- _PROBLEM REQUIREMENTS_
Working line by line, output the entries below exactly as they appear.

- _RECORDS FOR THIS EXERCISE_
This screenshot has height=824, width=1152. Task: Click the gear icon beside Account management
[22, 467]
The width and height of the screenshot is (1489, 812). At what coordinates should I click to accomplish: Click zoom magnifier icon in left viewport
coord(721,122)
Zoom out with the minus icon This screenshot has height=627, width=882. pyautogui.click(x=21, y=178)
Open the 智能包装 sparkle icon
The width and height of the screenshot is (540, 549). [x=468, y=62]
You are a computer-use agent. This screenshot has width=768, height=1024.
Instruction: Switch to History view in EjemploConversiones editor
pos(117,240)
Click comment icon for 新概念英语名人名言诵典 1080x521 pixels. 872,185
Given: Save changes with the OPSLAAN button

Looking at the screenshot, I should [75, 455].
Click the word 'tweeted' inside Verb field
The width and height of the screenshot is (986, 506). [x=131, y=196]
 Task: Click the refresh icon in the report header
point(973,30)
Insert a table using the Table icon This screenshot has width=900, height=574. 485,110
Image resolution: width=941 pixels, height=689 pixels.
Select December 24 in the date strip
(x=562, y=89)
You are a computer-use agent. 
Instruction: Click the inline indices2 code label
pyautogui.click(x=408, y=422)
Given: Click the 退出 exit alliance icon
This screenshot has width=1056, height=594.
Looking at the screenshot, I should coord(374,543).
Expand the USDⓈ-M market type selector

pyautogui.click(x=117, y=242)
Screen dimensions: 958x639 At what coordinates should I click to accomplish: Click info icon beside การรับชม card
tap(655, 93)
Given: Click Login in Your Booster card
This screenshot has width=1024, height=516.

- _WORKED SOLUTION_
This screenshot has height=824, width=1152. Task: Click the gear icon beside Account management
[22, 467]
The width and height of the screenshot is (1489, 812). At what coordinates should I click to accomplish: Click zoom magnifier icon in left viewport
coord(721,122)
Zoom out with the minus icon This screenshot has height=627, width=882. pyautogui.click(x=21, y=178)
Open the 智能包装 sparkle icon
The width and height of the screenshot is (540, 549). [x=468, y=62]
You are a computer-use agent. This screenshot has width=768, height=1024.
Instruction: Switch to History view in EjemploConversiones editor
pos(117,240)
Click comment icon for 新概念英语名人名言诵典 1080x521 pixels. 872,185
Given: Save changes with the OPSLAAN button

Looking at the screenshot, I should [75, 455].
Click the word 'tweeted' inside Verb field
The width and height of the screenshot is (986, 506). [x=131, y=196]
 Task: Click the refresh icon in the report header
point(973,30)
Insert a table using the Table icon This screenshot has width=900, height=574. 485,110
Image resolution: width=941 pixels, height=689 pixels.
Select December 24 in the date strip
(x=562, y=89)
You are a computer-use agent. 
Instruction: Click the inline indices2 code label
pyautogui.click(x=408, y=422)
Given: Click the 退出 exit alliance icon
This screenshot has width=1056, height=594.
Looking at the screenshot, I should coord(374,543).
Expand the USDⓈ-M market type selector

pyautogui.click(x=117, y=242)
Screen dimensions: 958x639 At what coordinates should I click to accomplish: Click info icon beside การรับชม card
tap(655, 93)
Given: Click Login in Your Booster card
This screenshot has width=1024, height=516.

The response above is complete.